Reasonable expectation of privacy
In dismissing the appeal the Court of Appeal said the assessment of whether a child has a reasonable expectation of privacy was an objective test, in which weight was accorded to the reasonable expectation of the parents. It made the following observations:
- A child does not have a separate right to privacy by virtue only of being a child.
- But there are several considerations which are relevant to children which mean that a child may sometimes have a reasonable expectation of privacy when an adult would not.
- All the circumstances of the case should be taken into account when deciding whether a child has a reasonable expectation of privacy: see para 36 ofMurray.
The Court considered that a child’s age could mean that when deciding on whether a child’s autonomy should be protected the conduct of the child’s parents and the experience of the court should be drawn upon to inform the decision. It noted that children are not in a position to choose whether they are in a public or a private place or to interact in a private or public way – a child’s reasonable expectation of privacy must be seen in the light of the way in which their family life is conducted. Further, a lack of parental consent to an intrusion into a child’s life was thought to carry particular weight as it is a child’s parents who frame the context for their family life.
The Court acknowledged that a young child may not be physically aware of an intrusion but it considered that the impact of publication could go beyond the effect on the child and might entail security and safety concerns or the potential for bullying and embarrassment.
The Court agreed that the nature of local law was a factor to be taken into account when considering the reasonable expectation of privacy. However, it found that the judge had taken account of the local law even though he had not indicated how much weight he had accorded to it.
The balancing exercise
While Mail Online’s Article 10 rights were not to be “trumped” by a child’s Article 8 rights, the welfare of children is a primary concern. There were difficulties in assessing the harm that might be suffered by a child from an invasion of privacy, but the court should apply “common sense and its own experience.”
The Court’s findings
In the circumstances it was found that all three of the children had a reasonable expectation of privacy. Specific weight was accorded to the fact that although the claimants were in public, they were engaged in a family activity. In the Court’s view this distinguished the case from Baroness Hale’s example of Naomi Campbell popping out to the shops to buy a carton of milk. The fact that the claimants were children was a critical factor. It did not matter that the children’s parents were celebrities: the children should be treated in the same way as those of a child whose parents were not in the public eye.

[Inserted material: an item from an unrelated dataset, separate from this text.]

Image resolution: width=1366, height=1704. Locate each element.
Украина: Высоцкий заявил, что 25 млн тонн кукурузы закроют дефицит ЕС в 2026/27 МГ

Despite the Court having recognised that children do not have special privacy rights, the judgment appears in effect to have conferred a degree of protection on children that goes beyond that available to adults. Further, the Court’s view that a “family element” gives rise to a reasonable expectation of privacy would seem to extend privacy rights beyond their proper scope as it is possible to imagine many “family” situations which do not involve children where there can be no reasonable expectation of privacy, e.g. a couple going to the cinema or a grown-up family attending a wedding. Even extending protection to events with a “family element” involving young children seems a step too far – how is the press now to understand the meaning of popping out for a pint of milk if this is not to cover anodyne domestic activities, whether or not they involve children?
Mail Online is seeking to appeal the decision to the Supreme Court.